> **Passage to read**:
◆ ◆ ◆ ◆ ◆

Don't blame it on your customer, but if the OPPORTUNITY presents itself, let the facts be known.

And I pray for you that those two neighbors haven't been warring for the past decade.


----------



## Mike's QP (Jun 12, 2008)

Its sounds like it would be best to finish his side in the same product, you don't have to remove and touchup anything he gets his fence redone, hopefully he doesn't want you to remove all the stain off the whole fence since he didn't give you permission to stain any of it...


----------



## TJ Paint (Jun 18, 2009)

Whats the latest on this deal? Update?


----------



## sage (Apr 29, 2007)

In a situation likes this does liability insurance cover something like this.
I understand this is not a major mishap but would insurance cover replacing a fence?
My liability insurance policy has an amendment for pressure washing damage which I requested.
The "customer" had a lot of nerve asking to have something painted that isn't even hers. Hope it turns out okay for you.
Sage


----------



## Dunbar Painting (Mar 19, 2010)

Well in the end I just wanted everyone to be happy.

The only thing I could do was gently cut away the solid stain off of the neighbours side of the fence. I tried scrubbing with methyl hydrate but it took forever. 

After cutting it away I am restaining the sides. So it cost me some time and 40 something for cetol stain. At least my employees are making the job progress, so instead of being out marketing and doing that kind of thing, I am fixing an employee mistake. It COULD be worse.

◆ ◆ ◆ ◆ ◆

> **Exercise tasks**:
- a) Could you recast the rows below as a numbered list, starting with the line that contains "Given: Open Tổng quan in the sidebar" and going on through the line that contains "Looking at the screenshot, I should (65, 62).", with both of those lines included, blank lines dropped, and the pictures left out?
- b) Could you continue the forum thread about the stained fence from the point where it stops?

> **Extracted material**:
◆ ◆ ◆ ◆ ◆

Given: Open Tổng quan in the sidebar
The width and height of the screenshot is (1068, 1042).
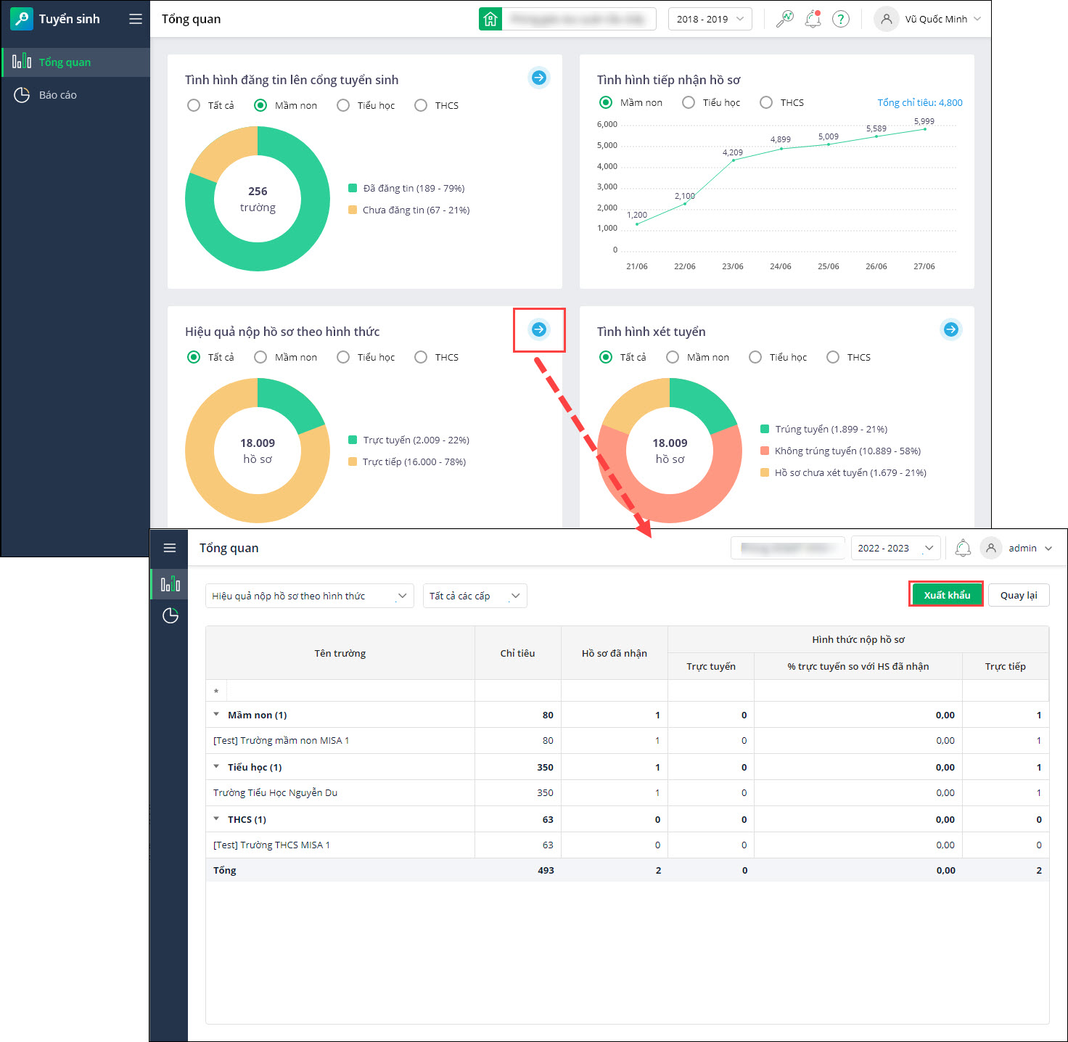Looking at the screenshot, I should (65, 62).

◆ ◆ ◆ ◆ ◆

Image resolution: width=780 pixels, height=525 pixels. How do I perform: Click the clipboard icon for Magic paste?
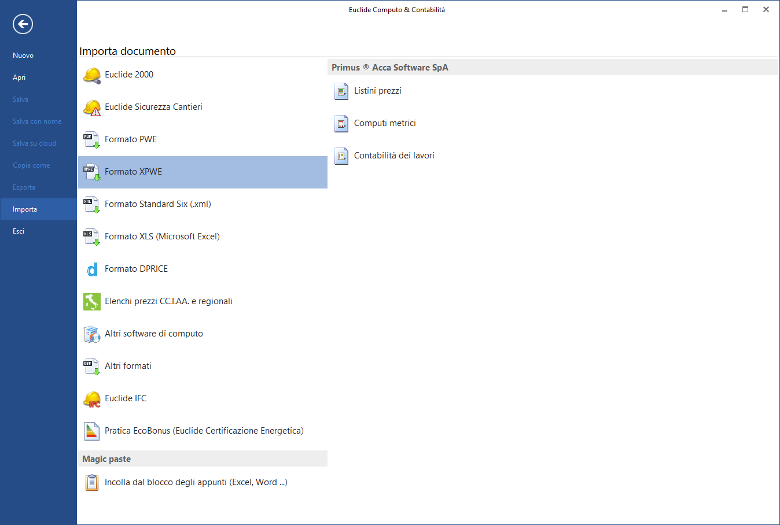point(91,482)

◆ ◆ ◆ ◆ ◆

> **Task-by-task answers**:
- a)
1. Given: Open Tổng quan in the sidebar
2. The width and height of the screenshot is (1068, 1042).
3. Looking at the screenshot, I should (65, 62).

- b)
----------



## TJ Paint (Jun 18, 2009)

Dunbar Painting said:


> Well in the end I just wanted everyone to be happy.
> 
> The only thing I could do was gently cut away the solid stain off of the neighbours side of the fence. I tried scrubbing with methyl hydrate but it took forever.
> 
> After cutting it away I am restaining the sides. So it cost me some time and 40 something for cetol stain. At least my employees are making the job progress, so instead of being out marketing and doing that kind of thing, I am fixing an employee mistake. It COULD be worse.


It could be worse.

You never know what could accrue from the diplomacy you've shown the neighbor. Could possibly get a referral even.


----------



## daArch (Mar 15, 2008)

sage said:


> In a situation likes this does liability insurance cover something like this.
> I understand this is not a major mishap but would insurance cover replacing a fence?
> My liability insurance policy has an amendment for pressure washing damage which I requested.
> The "customer" had a lot of nerve asking to have something painted that isn't even hers. Hope it turns out okay for you.
> Sage


the boiler plate liability policy that is used by the majority of carriers excludes your workmanship. 

If you paint the wrong house, apply the wrong color, or similar "negligent work" you eat it. If, however,if you step in a puddle of paint and track it over the wall to wall carpeting, they will pay up to the defined limit. (Some "area" rugs" are not covered)

Liability policies are complex and convoluted (intentionally). If you get some time to kill, read yours cover to cover. Great material for the "porcelain library"


----------



## NCPaint1 (Aug 6, 2009)

TJ Paint said:


> It could be worse.
> 
> You never know what could accrue from the diplomacy you've shown the neighbor. Could possibly get a referral even.


Exactly. Impress the neighbor. I hired the landscaping crew that their truck slid down the hill in front of our house across my yard and landscaping. They knocked on my door to tell me what happened, apologized, called another crew in to fix everything immediately. Thats the best way to judge a company IMO....not when things are going great, but when they arent :thumbup:


----------



## Paint and Hammer (Feb 26, 2008)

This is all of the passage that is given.